* [TASKS TO PERFORM]:
1. How would you sum up the tire dressing thread in two sentences?
2. Do the following statements agree with the tire dressing thread? Answer yes or no for each, quoting the deciding words. (a) VIPER applies CG New Look with a piece of sponge and then buffs it with an MF cloth. (b) Summit Detailing prefers a matte finish on tires. (c) The poster using TX extreme nano tyre gel finds it lasts at least two weeks.

* [SOURCE EXCERPT]:
------------

I am actually thinking of cleaning the tires then putting G techniq C1 on them as a foundation and after six hours of curing, topping with three coats of GLARE Supple X or Gloss it TRV and STG

even if the gel fades off, the C1 should stop the tyres from ever going brown


----------



## RaceGlazer (Jan 10, 2007)

As promised, pictures before and after use of Race Glaze Whitewall Tyre Cleanser - when I do the other side I'll take some pictures of the brown foam that comes off.


----------



## Russ and his BM (Jan 1, 2008)

I use TX extreme nano tyre gel, an dit seems to stick around for at least 2 weeks or so. Definately unfashionable, but it does seem to work....


----------



## dizzydiesel (Aug 12, 2008)

I use Poorboys Bold N Bright.....I must admit - I don't really like it. Maybe its the applicator I have, but it seems to take litres of the stuff to cover 1 tyre and doesn't last long in the rain.
(probably works better in a dryer climate)


----------



## VIPER (May 30, 2007)

I'm still loving CG's New Look after about a year and half of using it (still the same bottle btw.).

I actually took a couple of pics of it yesterday to keep in my photobucket account for use when anybody asks about how it looks on here.

This is applied to the tyre with a piece of sponge cut into a 'cube', left for about 15 mins and then lightly buffed over with an MF cloth.


----------



## DE 1981 (Aug 17, 2007)

Swissvax pneu i find works well.


----------



## Summit Detailing (Oct 9, 2006)

I've been through a few tyre dressings:-
Megs Endurance leaves a very glossy looking tyre but doesn't last very long IME.

CG New Look Trim Gel leaves a darker, wetter looking tyre and seems to benefit from a 2nd application.

Blackfire Gel I found to be a good allrounder..nice to use, good finish, and decent durability - but expensive.

AG #5 is probably the one if you like a matt looking tyre..of which I personally don't see the point & it doesn't last long either.

Zaino Z16 is my current favourite...super durability, looks superb (in my eyes) especially if you apply a 2nd layer. Price again being a minus point & I don't find it as easy to use as the gel types above.


----------



## ross-1888 (Feb 22, 2009)

yeah its got to be cg new look stuff david g sold me at the scottish meet ive been using it ever since looks great and lasts for bloody ages when you put it on clean tyres and plastics etc


----------



## Rowan83 (Aug 21, 2007)

I am using Megs Endurance at the moment and it really does last ages on a well cleaned tyre! Looks great too!

I used Megs use Hot Shine before this one.


----------

------------

* [SOURCE DATA]:

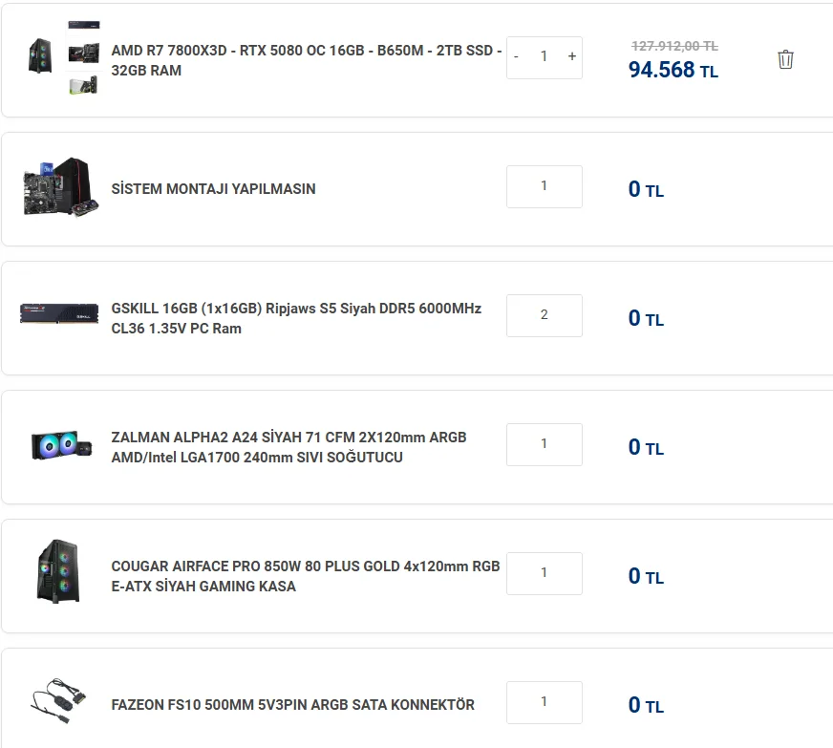Open FAZEON FS10 ARGB SATA connector link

------------

* [EXPECTED ANSWERS]:
1. Forum posters compare tire dressings, with several praising CG New Look for its look and staying power and one naming Zaino Z16 a favorite for its durability despite the price. Opinions on Megs Endurance differ: one poster says it lasts ages on a well cleaned tyre, while another says it doesn't last very long.

2.
(a) Yes: "This is applied to the tyre with a piece of sponge cut into a 'cube', left for about 15 mins and then lightly buffed over with an MF cloth."
(b) No: "AG #5 is probably the one if you like a matt looking tyre..of which I personally don't see the point"
(c) Yes: "it seems to stick around for at least 2 weeks or so"